Now it is time to insert the square nut. In my case it was not a very tight fit, so I decided to secure it with a drop of superglue. As you can see it inserted a long M3 screw to make sure there is not superglue in the threads of the nut. I also kept turning the screw to avoid the screw being glued to the nut.

I did move on to the lever next. When you open the small bag with the gears, this is how it looks like.

They put the needle bearings on the long shaft. THAT IS WRONG!

As you can see here, the long shaft is used to mount the lever in the housing, the short one is used with the needle bearings as axle for the other drive gear.

If you mix the shafts up and press fit the short one into the housing with the lever, you will not get it out anymore.

Next step is to assemble the magnets and parts for the filament sensor. Just follow the instructions from the Bondtech® or Prusa® assembly manual. 

If you habe completed both side of the housing it should look like this. Make sure you have the setscrew on the shaft with the plastic gear facing to the lever(it is on the wrong side in this picture). You cannot turn the gear once the two side of the housing are together.

In my case one screw was no flush with the 3D printed part and causing problems. I ended up cutting away a little piece of plastic on the other side to make it fit.

After that it fitted perfectly and next if to use the x-carriage mount and the long M3 screws to finally hold the 2 parts of the housing together.

Next steps are outlined in details in the Bondtech® assembly manual I linked in the top of this post. Basically mount the Fans, the Pinda probe and take care of the cables. Don't forget to align the drive gear on the shaft with the plastic gear.

Once you got this done you got yourself an extruder/hot-end combo like this.

You may have noticed that there was no nozzle in the hot-end all the time. The reason is simple. I started to use the original E3D Nozzle-X in all my printers in 2019 and never had to replace a nozzle ever since. I did not have any of those nozzle at hand when I built this. But the nice thing about the Dragon design is that there is no risk of loosen up the heartbreak from the heat block when working on the nozzle. You might twist the whole hot-end in the extruder body, but you can easily twist it back in position.

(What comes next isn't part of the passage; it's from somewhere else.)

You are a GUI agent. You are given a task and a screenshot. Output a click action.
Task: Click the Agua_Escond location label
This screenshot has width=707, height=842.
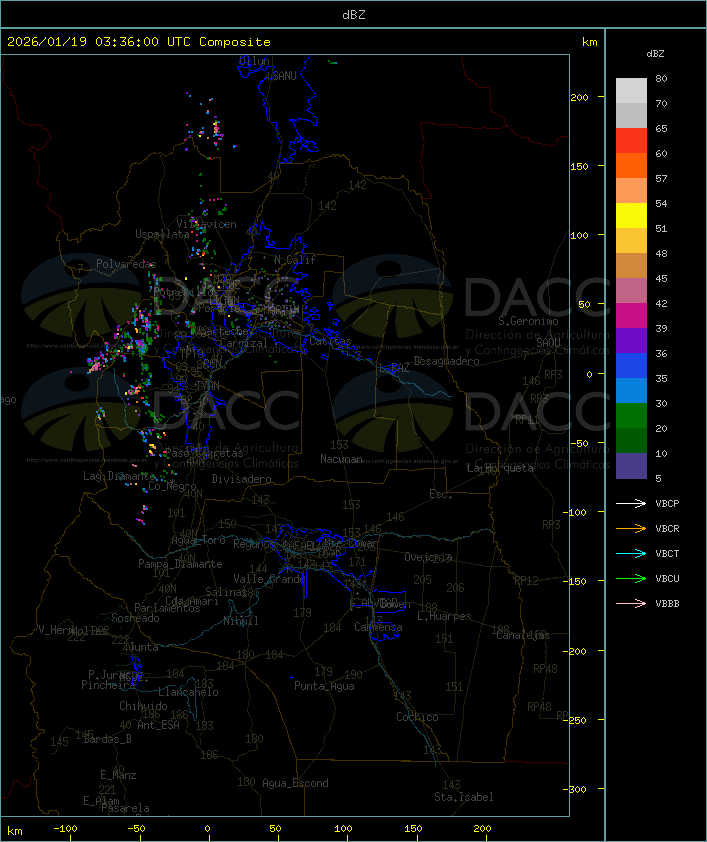point(295,783)
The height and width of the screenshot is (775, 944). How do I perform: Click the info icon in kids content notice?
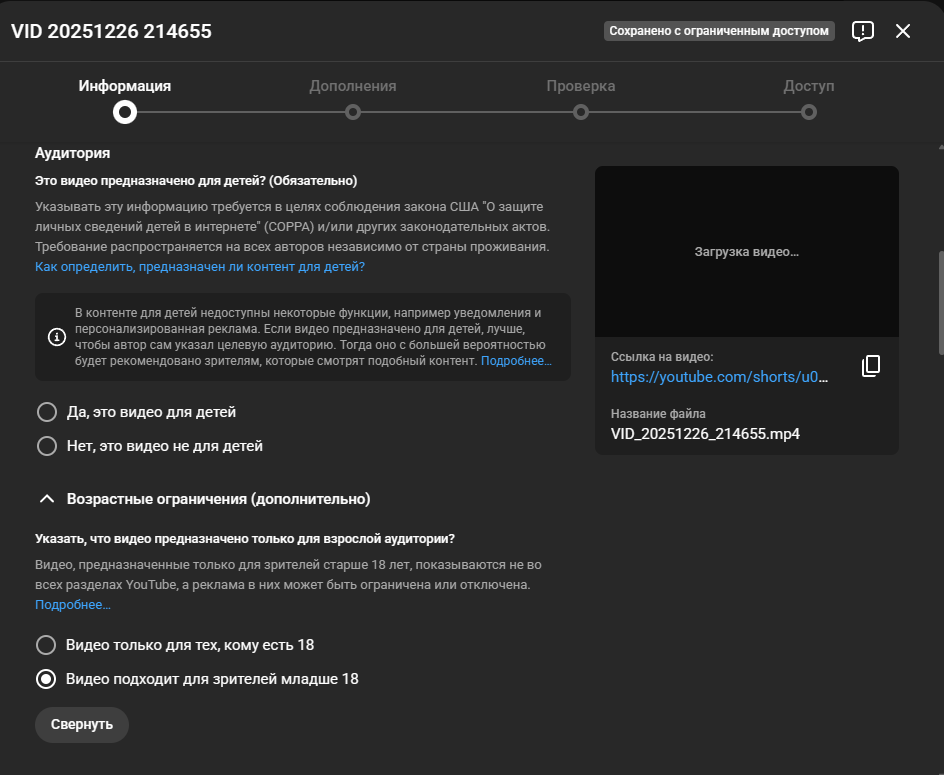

I usually heat up the hot-end to 80°C and then just slightly tighten the nozzle. Especially with the copper heat blocks you can easily mess-up the heat block with too much force. Copper is a soft metal and those are small threads.

I hope that guide helped a bit if you want to build your own clone.

Last tip. If you don't have changed anything else on your clone that would require changes to the firmware, the use the firmware that Bondtech® provides for the MK3(s) and flash on the Einsy Rambo board. Besides the 3:1 ratio for the stepper motor they might have done more changes(I did not check this).

Also important! After flashing the Bondtech® version of the Firmware you have to perform a full factory reset in order to get the settings for the 3:1 ratio of the extruder stepper motor to become active. All this is outlined in their manual.